_WORK ORDER_
All records are to be retyped faithfully and completely.

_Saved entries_
===============

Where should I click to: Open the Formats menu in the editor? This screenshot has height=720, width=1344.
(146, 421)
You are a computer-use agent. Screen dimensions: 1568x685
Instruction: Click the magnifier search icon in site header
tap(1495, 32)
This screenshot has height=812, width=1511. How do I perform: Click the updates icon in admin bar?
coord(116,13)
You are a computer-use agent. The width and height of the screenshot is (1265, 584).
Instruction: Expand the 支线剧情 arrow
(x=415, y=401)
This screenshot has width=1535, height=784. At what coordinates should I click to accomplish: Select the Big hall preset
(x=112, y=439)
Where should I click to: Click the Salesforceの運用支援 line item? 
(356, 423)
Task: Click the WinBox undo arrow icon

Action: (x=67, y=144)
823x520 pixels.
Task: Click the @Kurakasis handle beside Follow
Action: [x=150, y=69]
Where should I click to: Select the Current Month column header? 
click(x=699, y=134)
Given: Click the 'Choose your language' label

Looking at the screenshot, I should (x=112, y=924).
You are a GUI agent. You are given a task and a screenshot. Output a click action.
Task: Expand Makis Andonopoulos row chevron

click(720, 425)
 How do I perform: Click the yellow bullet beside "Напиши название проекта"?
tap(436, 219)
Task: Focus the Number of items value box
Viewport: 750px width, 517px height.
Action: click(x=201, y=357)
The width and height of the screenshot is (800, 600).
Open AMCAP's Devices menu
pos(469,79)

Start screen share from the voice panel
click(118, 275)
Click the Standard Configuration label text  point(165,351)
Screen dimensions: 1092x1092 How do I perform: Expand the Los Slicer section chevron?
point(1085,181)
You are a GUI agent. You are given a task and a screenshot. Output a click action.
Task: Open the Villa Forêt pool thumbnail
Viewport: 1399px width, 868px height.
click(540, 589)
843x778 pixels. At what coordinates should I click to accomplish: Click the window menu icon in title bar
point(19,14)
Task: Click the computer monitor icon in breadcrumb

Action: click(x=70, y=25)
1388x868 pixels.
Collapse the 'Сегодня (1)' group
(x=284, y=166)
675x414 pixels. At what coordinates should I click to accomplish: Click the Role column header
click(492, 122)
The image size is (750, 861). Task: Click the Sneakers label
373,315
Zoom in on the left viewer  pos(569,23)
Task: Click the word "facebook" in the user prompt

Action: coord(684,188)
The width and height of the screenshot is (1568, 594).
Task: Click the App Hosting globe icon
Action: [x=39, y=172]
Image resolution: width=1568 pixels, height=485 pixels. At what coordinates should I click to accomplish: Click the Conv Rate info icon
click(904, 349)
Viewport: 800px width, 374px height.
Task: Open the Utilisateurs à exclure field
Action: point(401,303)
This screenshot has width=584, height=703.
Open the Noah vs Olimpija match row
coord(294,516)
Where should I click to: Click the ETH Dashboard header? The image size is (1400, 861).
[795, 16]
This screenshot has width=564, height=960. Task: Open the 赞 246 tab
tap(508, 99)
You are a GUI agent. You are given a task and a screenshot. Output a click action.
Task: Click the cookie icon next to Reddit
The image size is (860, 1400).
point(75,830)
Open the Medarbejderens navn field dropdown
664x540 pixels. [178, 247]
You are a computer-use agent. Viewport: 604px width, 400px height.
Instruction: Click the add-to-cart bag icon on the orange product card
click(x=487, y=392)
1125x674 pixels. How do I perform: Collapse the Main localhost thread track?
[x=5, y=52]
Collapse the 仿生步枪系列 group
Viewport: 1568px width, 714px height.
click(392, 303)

===============

_EXERCISE RESULT_
Where should I click to: Open the Formats menu in the editor? This screenshot has height=720, width=1344.
(146, 421)
You are a computer-use agent. Screen dimensions: 1568x685
Instruction: Click the magnifier search icon in site header
tap(1495, 32)
This screenshot has height=812, width=1511. How do I perform: Click the updates icon in admin bar?
coord(116,13)
You are a computer-use agent. The width and height of the screenshot is (1265, 584).
Instruction: Expand the 支线剧情 arrow
(x=415, y=401)
This screenshot has width=1535, height=784. At what coordinates should I click to accomplish: Select the Big hall preset
(x=112, y=439)
Where should I click to: Click the Salesforceの運用支援 line item? 
(356, 423)
Task: Click the WinBox undo arrow icon

Action: (x=67, y=144)
823x520 pixels.
Task: Click the @Kurakasis handle beside Follow
Action: [x=150, y=69]
Where should I click to: Select the Current Month column header? 
click(x=699, y=134)
Given: Click the 'Choose your language' label

Looking at the screenshot, I should (x=112, y=924).
You are a GUI agent. You are given a task and a screenshot. Output a click action.
Task: Expand Makis Andonopoulos row chevron

click(720, 425)
 How do I perform: Click the yellow bullet beside "Напиши название проекта"?
tap(436, 219)
Task: Focus the Number of items value box
Viewport: 750px width, 517px height.
Action: click(x=201, y=357)
The width and height of the screenshot is (800, 600).
Open AMCAP's Devices menu
pos(469,79)

Start screen share from the voice panel
click(118, 275)
Click the Standard Configuration label text  point(165,351)
Screen dimensions: 1092x1092 How do I perform: Expand the Los Slicer section chevron?
point(1085,181)
You are a GUI agent. You are given a task and a screenshot. Output a click action.
Task: Open the Villa Forêt pool thumbnail
Viewport: 1399px width, 868px height.
click(540, 589)
843x778 pixels. At what coordinates should I click to accomplish: Click the window menu icon in title bar
point(19,14)
Task: Click the computer monitor icon in breadcrumb

Action: click(x=70, y=25)
1388x868 pixels.
Collapse the 'Сегодня (1)' group
(x=284, y=166)
675x414 pixels. At what coordinates should I click to accomplish: Click the Role column header
click(492, 122)
The image size is (750, 861). Task: Click the Sneakers label
373,315
Zoom in on the left viewer  pos(569,23)
Task: Click the word "facebook" in the user prompt

Action: coord(684,188)
The width and height of the screenshot is (1568, 594).
Task: Click the App Hosting globe icon
Action: [x=39, y=172]
Image resolution: width=1568 pixels, height=485 pixels. At what coordinates should I click to accomplish: Click the Conv Rate info icon
click(904, 349)
Viewport: 800px width, 374px height.
Task: Open the Utilisateurs à exclure field
Action: point(401,303)
This screenshot has width=584, height=703.
Open the Noah vs Olimpija match row
coord(294,516)
Where should I click to: Click the ETH Dashboard header? The image size is (1400, 861).
[795, 16]
This screenshot has width=564, height=960. Task: Open the 赞 246 tab
tap(508, 99)
You are a GUI agent. You are given a task and a screenshot. Output a click action.
Task: Click the cookie icon next to Reddit
The image size is (860, 1400).
point(75,830)
Open the Medarbejderens navn field dropdown
664x540 pixels. [178, 247]
You are a computer-use agent. Viewport: 604px width, 400px height.
Instruction: Click the add-to-cart bag icon on the orange product card
click(x=487, y=392)
1125x674 pixels. How do I perform: Collapse the Main localhost thread track?
[x=5, y=52]
Collapse the 仿生步枪系列 group
Viewport: 1568px width, 714px height.
click(392, 303)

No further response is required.